> DATA FOR THE TASK:
..............................

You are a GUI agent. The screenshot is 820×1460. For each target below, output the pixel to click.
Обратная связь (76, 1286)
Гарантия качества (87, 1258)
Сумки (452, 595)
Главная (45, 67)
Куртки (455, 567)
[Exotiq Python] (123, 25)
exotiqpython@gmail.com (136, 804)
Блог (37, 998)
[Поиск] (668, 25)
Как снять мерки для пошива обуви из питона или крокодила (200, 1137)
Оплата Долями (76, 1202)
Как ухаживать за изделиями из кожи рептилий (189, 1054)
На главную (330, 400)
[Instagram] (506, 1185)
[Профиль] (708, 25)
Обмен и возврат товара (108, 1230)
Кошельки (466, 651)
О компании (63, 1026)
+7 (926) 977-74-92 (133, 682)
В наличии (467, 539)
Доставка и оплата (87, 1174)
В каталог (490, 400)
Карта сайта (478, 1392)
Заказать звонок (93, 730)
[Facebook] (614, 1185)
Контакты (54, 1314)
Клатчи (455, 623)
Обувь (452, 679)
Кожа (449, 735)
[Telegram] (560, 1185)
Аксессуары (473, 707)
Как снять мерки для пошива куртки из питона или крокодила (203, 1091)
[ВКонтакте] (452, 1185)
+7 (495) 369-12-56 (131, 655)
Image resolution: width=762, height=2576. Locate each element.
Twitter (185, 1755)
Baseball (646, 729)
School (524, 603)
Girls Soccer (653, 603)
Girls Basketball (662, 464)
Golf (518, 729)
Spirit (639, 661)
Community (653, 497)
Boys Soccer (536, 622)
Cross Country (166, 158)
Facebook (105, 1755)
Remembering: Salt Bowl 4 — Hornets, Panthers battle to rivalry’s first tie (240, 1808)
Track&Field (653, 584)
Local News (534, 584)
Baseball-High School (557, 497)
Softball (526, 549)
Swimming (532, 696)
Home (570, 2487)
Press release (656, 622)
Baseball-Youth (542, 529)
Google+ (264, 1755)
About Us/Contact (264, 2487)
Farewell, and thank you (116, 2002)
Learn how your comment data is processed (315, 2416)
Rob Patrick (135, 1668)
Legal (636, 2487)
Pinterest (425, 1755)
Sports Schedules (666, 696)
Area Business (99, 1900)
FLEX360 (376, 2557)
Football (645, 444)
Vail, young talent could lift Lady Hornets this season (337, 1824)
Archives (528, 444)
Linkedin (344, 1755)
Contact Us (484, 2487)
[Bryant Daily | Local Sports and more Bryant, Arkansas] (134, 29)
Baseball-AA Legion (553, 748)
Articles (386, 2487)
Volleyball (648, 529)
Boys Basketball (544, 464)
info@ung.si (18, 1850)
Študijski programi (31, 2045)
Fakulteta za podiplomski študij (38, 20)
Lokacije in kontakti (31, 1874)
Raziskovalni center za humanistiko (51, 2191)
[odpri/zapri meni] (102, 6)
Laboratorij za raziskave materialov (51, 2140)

..............................

> WHAT THIS TASK INVOLVES: Return exactly the lines from the beginning of the data above through the one containing "На главную (330, 400)", please. Include both end lines and add nothing else.

> SOLUTION FOR THIS TASK:
You are a GUI agent. The screenshot is 820×1460. For each target below, output the pixel to click.
Обратная связь (76, 1286)
Гарантия качества (87, 1258)
Сумки (452, 595)
Главная (45, 67)
Куртки (455, 567)
[Exotiq Python] (123, 25)
exotiqpython@gmail.com (136, 804)
Блог (37, 998)
[Поиск] (668, 25)
Как снять мерки для пошива обуви из питона или крокодила (200, 1137)
Оплата Долями (76, 1202)
Как ухаживать за изделиями из кожи рептилий (189, 1054)
На главную (330, 400)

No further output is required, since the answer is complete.